The cure? First: stay open and engaged.
When I look at all of these older people that I admire, they’re interested, they’re optimistic, and they’re constantly meeting new people and pursuing relationships. There’s not a lot of time for self-pity.
Second, map out your life and find your stage. Davis divided life into three segments of roughly 10,000 days or ~28 years (apparently an ancient astrological concept).
The first 10,000 days are a “time of exploration,” a time of “going wide, experimenting, trying new things, new places, new professions, new people, new towns.” You study and find your profession, partner, and friends.
In the second phase, you ‘go deep’ as you master your domain, provide for and raise a family, and deepen relationships.
“It’s about going deep, the depth of relationships, marriage, through family, through your vocation, your profession, your colleagues. You sort of have 10,000 days to execute, to accomplish and build what in many ways will be the monuments of your life, your family, your kids, your profession.”
Rather than bemoan the loss of youth, we can shift our mindset and appreciate “the privilege of being able to go deep, to concentrate.”
In the third phase, we ‘regain’ freedom to go wide again as “your kids are grown and beginning to leave, what you’ve achieved professionally is fairly settled.” The weight of striving for achievement is being lifted and Davis called this “one of the reasons people end up growing happier as they get to their 50s, 60s, 70s.” This is also a time to give back and share with the next generation.
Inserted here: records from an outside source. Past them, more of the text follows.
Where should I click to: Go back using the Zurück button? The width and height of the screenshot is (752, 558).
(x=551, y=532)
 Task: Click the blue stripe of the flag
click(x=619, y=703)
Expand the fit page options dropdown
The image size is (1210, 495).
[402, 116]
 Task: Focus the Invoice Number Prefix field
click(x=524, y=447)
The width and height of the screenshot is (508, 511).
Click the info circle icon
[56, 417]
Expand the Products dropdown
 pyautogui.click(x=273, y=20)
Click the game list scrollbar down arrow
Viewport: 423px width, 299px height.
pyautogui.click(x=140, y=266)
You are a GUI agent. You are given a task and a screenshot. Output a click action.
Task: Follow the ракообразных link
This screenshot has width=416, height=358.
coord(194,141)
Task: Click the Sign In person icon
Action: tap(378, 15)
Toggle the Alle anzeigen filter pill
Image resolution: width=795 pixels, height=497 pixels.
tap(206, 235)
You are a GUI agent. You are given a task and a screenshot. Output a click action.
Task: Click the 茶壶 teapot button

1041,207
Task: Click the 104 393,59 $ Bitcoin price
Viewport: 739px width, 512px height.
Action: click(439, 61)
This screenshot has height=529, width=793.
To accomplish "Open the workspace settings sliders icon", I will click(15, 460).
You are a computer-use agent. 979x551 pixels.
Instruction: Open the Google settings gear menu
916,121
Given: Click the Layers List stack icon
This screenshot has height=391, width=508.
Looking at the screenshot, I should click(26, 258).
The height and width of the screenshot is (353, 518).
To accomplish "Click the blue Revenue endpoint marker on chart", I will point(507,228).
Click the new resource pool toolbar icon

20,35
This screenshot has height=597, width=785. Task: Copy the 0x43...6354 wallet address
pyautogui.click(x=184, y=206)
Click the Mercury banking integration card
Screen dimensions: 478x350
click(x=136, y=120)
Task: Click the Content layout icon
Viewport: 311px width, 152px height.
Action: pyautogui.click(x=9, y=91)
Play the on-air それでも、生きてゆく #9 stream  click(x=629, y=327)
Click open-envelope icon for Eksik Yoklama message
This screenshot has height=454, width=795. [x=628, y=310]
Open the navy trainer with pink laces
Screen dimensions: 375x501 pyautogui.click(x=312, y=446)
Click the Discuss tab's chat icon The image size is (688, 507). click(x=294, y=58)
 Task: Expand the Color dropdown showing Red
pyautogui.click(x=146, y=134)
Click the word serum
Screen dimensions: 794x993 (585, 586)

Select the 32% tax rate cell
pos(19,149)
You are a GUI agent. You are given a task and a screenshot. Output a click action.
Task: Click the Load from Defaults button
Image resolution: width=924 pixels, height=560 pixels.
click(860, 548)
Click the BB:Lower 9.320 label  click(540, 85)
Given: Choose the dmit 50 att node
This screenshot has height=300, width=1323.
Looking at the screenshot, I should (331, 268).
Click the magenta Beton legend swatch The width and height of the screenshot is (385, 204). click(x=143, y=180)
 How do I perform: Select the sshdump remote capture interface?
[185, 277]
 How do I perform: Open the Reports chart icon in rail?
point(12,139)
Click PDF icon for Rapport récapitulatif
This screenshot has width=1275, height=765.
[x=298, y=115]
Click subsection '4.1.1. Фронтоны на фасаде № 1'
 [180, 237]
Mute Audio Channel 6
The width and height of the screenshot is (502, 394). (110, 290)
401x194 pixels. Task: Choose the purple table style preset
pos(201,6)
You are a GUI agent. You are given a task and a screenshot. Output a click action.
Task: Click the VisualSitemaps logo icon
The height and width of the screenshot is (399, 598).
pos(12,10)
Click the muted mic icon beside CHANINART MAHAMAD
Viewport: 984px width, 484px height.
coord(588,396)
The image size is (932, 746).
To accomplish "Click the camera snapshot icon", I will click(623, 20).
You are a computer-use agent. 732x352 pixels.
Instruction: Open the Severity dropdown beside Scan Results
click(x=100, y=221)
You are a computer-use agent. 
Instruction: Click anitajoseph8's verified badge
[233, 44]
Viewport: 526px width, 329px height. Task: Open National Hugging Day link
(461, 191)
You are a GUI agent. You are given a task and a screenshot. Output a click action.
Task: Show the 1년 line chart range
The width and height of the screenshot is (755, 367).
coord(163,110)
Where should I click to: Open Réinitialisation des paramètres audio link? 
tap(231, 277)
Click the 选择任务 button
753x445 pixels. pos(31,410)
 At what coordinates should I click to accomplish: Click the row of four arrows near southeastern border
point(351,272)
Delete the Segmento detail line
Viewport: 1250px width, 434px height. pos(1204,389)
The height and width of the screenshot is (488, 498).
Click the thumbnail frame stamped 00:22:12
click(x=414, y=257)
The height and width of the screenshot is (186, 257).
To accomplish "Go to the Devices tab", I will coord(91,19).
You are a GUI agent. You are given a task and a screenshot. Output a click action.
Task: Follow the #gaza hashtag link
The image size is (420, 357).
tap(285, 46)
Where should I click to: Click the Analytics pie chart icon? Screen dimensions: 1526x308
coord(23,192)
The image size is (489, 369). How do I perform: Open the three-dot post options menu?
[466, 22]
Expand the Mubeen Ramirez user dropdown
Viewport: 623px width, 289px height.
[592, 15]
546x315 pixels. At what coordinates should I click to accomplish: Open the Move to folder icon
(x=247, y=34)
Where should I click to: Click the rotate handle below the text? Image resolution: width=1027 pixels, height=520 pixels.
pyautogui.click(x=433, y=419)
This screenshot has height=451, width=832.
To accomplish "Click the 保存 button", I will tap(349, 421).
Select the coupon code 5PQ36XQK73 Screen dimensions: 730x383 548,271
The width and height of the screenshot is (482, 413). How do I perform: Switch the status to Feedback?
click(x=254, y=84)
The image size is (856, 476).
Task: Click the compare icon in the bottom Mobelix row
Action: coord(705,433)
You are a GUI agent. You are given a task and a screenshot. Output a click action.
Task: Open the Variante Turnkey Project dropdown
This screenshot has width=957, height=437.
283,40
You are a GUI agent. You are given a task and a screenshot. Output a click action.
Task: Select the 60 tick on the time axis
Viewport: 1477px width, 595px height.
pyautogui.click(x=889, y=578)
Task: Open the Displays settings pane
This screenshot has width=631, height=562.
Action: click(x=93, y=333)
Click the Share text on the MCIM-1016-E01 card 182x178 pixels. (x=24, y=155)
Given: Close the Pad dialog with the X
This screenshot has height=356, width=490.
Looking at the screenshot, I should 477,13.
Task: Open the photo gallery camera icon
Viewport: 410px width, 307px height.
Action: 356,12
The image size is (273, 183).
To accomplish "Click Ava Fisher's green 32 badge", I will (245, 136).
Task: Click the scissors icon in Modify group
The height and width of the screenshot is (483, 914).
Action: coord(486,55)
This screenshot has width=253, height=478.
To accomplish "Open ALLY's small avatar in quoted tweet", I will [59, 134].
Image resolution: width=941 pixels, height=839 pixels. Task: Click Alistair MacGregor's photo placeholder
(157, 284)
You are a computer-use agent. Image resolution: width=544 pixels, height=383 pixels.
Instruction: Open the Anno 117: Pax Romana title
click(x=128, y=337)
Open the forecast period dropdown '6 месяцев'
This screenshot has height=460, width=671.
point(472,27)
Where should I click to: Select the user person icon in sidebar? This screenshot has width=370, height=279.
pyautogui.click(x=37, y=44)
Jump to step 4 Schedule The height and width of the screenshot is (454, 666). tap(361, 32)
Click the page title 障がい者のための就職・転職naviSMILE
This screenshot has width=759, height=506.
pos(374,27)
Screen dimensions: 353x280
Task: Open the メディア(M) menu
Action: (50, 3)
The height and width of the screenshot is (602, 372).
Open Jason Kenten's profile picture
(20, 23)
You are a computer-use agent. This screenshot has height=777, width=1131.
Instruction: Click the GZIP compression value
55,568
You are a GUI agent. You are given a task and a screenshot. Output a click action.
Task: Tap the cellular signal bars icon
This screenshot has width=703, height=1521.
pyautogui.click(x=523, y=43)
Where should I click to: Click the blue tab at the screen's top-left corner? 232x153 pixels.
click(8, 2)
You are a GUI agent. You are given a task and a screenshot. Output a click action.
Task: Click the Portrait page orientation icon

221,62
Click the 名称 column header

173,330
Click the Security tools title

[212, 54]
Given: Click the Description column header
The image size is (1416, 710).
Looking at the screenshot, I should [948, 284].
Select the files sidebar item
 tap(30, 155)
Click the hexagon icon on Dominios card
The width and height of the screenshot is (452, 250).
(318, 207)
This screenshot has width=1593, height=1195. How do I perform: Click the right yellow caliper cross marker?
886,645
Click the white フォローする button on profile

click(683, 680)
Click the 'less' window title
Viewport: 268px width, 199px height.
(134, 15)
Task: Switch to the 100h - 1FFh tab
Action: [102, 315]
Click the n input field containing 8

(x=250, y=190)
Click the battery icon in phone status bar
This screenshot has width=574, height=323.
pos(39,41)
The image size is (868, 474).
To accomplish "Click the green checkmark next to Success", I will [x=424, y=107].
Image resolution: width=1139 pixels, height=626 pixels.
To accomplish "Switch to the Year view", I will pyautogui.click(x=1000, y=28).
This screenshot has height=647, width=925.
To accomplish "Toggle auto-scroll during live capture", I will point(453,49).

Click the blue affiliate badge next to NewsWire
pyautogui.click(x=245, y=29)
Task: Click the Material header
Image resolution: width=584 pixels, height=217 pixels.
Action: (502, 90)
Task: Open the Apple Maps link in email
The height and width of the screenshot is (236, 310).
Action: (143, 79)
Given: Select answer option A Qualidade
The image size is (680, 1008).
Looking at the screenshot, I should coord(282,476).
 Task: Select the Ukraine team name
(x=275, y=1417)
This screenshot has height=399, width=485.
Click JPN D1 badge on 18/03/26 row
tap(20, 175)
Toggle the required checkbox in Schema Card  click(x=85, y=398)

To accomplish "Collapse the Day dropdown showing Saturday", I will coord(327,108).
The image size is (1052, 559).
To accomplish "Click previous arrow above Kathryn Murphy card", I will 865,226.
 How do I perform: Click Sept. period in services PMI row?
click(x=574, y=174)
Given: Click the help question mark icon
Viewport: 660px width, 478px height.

Gratitude and Happy Thanksgiving!
It’s Thanksgiving, a day to reflect on (and feel and express) gratitude, one of the few true superpowers. An easy first step is to contemplate things and states: health, food, shelter, safety. But deep gratitude mostly centers around people. It arises downstream from action and values.
We feel gratitude for those whose lives affected us. Often, these are people who mastered the transition to the third stage of life and shared as teachers, mentors, patrons, and keepers of wisdom, culture, and traditions.
It can be challenging to make this transition in a culture obsessed with youth, innovation, beauty, and the latest trends. I think that’s one reason for the malaise in our society. The refusal to transition is how we ended up with a gerontocracy, ruled by people who cling to power instead of assuming their roles as wise elders (yes, I can see the irony of Mrs. B. getting into a fight with her family over succession at the Furniture Mart, which ended in Buffett buying her out a second time and joking that it had been a mistake to not have her sign a noncompete).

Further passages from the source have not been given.